Serena Costa, psicologa infantile e autrice della guida “Tutti insieme contro il bullismo” ha delineato quali siano i campanelli d’allarme che identifichino il proprio figlio come bullo: “Se è un bambino prepotente, che deve per forza avere ragione e ottenere tutto ciò che vuole e se è preda di crisi di rabbia e non accetta i limiti, utilizzando l’aggressività o la forza fisica per farsi valere ci sono buone possibilità che il bambino sia predisposto a praticare atti di bullismo”.
Anche se la descrizione fornita sembra essere piuttosto chiara, spesso risulta difficile identificare questi comportamenti nel figlio. La psicologa quindi dice: “Spesso i bulli non vogliono farlo sapere ai genitori e, per questo, a casa si comportano in tutt’altro modo rispetto a quello che fanno con i pari. Per questo è importante per i genitori mantenere un filo diretto e costante con il mondo esterno: dagli insegnanti di scuola agli educatori delle società sportive”. Questo quindi fa capire quanto sia importante un’ottima comunicazione tra i genitori e gli educatori.
I bulli, principalmente, non sono tutti uguali: alcuni ripetono delle strategie dominanti apprese in ambito famigliare mentre altri invece imitano gli atti di bullismo che hanno subito in passato, trasformandosi da vittima ad aguzzino.
Anche i modi di agire si differenziano e non sono sempre uguali. Alcuni bulli più dominanti sfruttano la propria intelligenza per ottenere un tornaconto personale senza provare empatia con le vittime che bullizza. Altri invece preferiscono fare gruppo per ricercare la propria identità essendo più insicuro, la conseguenza quindi è che combatte con la forza le sue fragilità.
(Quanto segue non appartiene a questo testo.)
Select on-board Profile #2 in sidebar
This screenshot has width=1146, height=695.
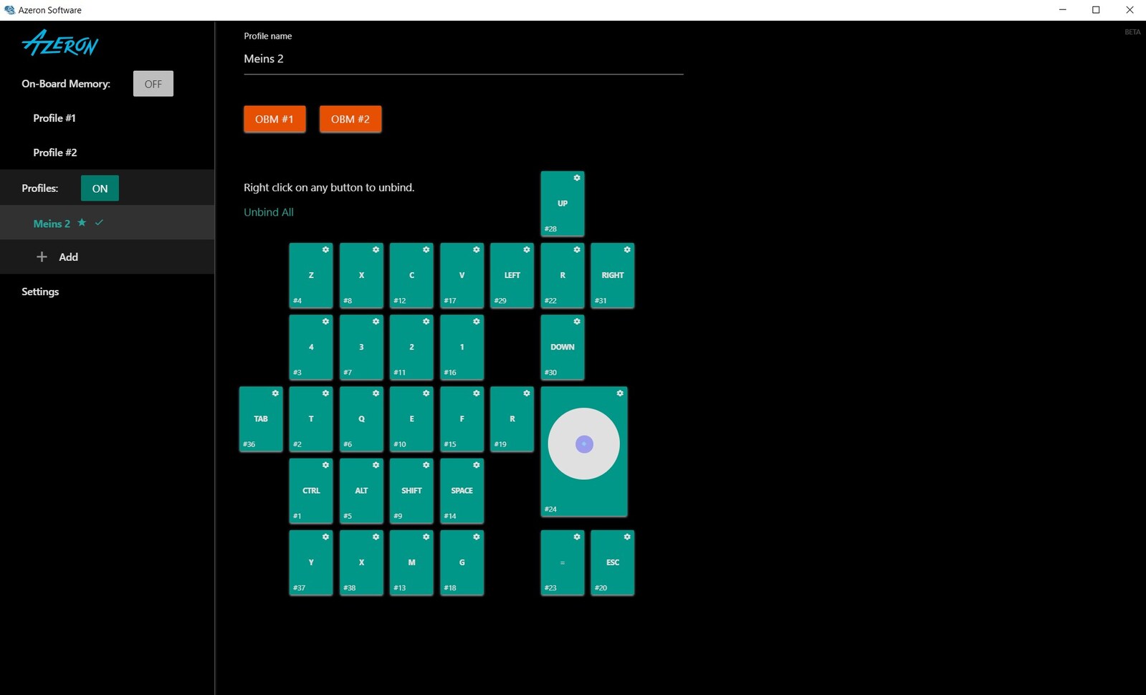point(55,153)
Accorgersi autonomamente se il proprio figlio sia un bullo non è sempre semplice e, ovviamente, non è facile da accettare. Ma nel momento in cui la situazione diviene cristallina, ci sono alcune cose da fare per porvi rimedio.
Per prima cosa è necessario farsi aiutare dagli adulti di riferimento nei luoghi che frequenta il proprio figlio, questi possono essere gli insegnanti della scuola che frequenta oppure gli allenatori nei contesti sportivi frequentati dal proprio figlio.
Anche se risulta difficile, è bene assumere un atteggiamento collaborativo con gli altri adulti senza mettersi sulla difensiva. Spesso infatti si tende a difendere il proprio figlio ma, in questo modo, non comprendono che devono assumersi le proprie responsabilità.
Questo però non significa che bisogna attaccare i propri figli anzi, un dialogo aperto con loro può aiutare a capire il malessere che si cela dietro agli atti di bullismo che praticano. In questo modo quindi si può intraprendere un ragionamento che riguarda gli effetti del loro comportamento lesivo nei confronti del prossimo.
Se la situazione diventa insostenibile ed eccessivamente complicata è sempre bene rivolgersi a dei professionisti in modo tale da ripristinare la situazione e rendere di nuovo il figlio gestibile.
La psicologa spiega i motivi che si celano dietro la nascita di un figlio-bullo: “Se tra i genitori c’è un tipo di comunicazione fatta di violenza e di forza, è probabile che possa creare le condizioni perché i figli diventino dei bulli”.
Dunque prosegue: “Tuttavia, la motivazione che porta un ragazzo a diventare un bullo non è mai unica. Anche genitori troppo autoritari o troppo lassisti sono nocivi. Nel primo caso, i bambini potrebbero replicare l’atteggiamento dei genitori che non danno spazio alla comunicazione e che fanno prevalere sempre la loro volontà genitoriale, senza alcuna attenzione al vissuto del piccolo. Ma anche uno stile troppo permissivo è scorretto, perché può stimolare un senso di onnipotenza nei bambini, senza limiti, e questo si ripercuote negativamente nelle loro relazioni”.
Un altro fattore scatenante comunque può essere rappresentato dal sistema scolastico che si è fatto eccessivamente competitivo e questo può portare ad un sistema comportamentale basato sulla prepotenza. Infine può essere preso in considerazione anche il fattore individuale, per cui i ragazzi si comportano da bulli per mancanza di empatia e quindi non riescono a percepire la sofferenza delle loro vittime.